In the text-oriented, streaming Unix world, this isn't really much of an answer. Unix, in its simplicity, tends to go for special characters for terminating or delimiting. In /etc/passwd, newlines terminate records, and colons delimit fields.

However, this approach is so fundamental it's taken for granted. C-style strings are terminated with NUL - we have a character we can't put in our strings, and we mostly don't worry about it. I do like C, and I'm terribly used to NUL-terminated strings, but Pascal-style length-prefixed strings do start to look pretty sensible. Not only can you put in any characters you like, but it becomes more difficult to buffer overflow if you're forced to track the length.

Back in the day, I guess having to track the length/end position in an extra processor register was a pain and performance issue, but nowadays a Pascal-style string probably helps a modern processor's branch prediction - a string copy can be unrolled, knowing the exact length in advance, without having to do conditional behaviour based on the contents you're reading, checking at every byte.

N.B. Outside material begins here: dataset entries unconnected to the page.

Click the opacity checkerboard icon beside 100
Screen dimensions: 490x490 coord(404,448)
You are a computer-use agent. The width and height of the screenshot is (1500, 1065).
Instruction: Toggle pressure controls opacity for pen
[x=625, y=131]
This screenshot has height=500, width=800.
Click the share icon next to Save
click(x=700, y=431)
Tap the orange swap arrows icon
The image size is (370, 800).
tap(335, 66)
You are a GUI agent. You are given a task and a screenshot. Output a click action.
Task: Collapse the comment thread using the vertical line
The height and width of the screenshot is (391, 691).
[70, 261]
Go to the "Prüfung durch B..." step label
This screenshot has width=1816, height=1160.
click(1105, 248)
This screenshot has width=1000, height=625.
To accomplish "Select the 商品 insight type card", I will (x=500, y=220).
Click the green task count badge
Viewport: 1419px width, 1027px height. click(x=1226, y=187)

In summary, I guess I like length prefixing, where you can do it.

Having said that, C++'s std::string (and various other languages' equivalent) do track the length, but in most cases people using such types then don't really bother trying to support embedded NULs for most applications. Hey ho.

The basic Unix approach, then, is special characters as delimiters. It can get a bit silly. Say that you're reading /etc/passwd. You might be processing it using NUL-terminated strings, so that's an internal delimiter. You read records separated by newline, and break the fields apart with colons. You pull out the home directory, and the path components are separated by slashes. That's four characters used to delimit elements in a single context. If you want a home directory name containing any of those elements, bad luck.

In this most basic approach, the delimiters are special, and cannot be used for anything else. In the filesystem, file and directory names may not contain slashes or NULs. Period. (They may contain periods, though :). This seems a fair trade-off, since escaping slashes or NULs in file names would introduce some very unpleasant and risky complexity.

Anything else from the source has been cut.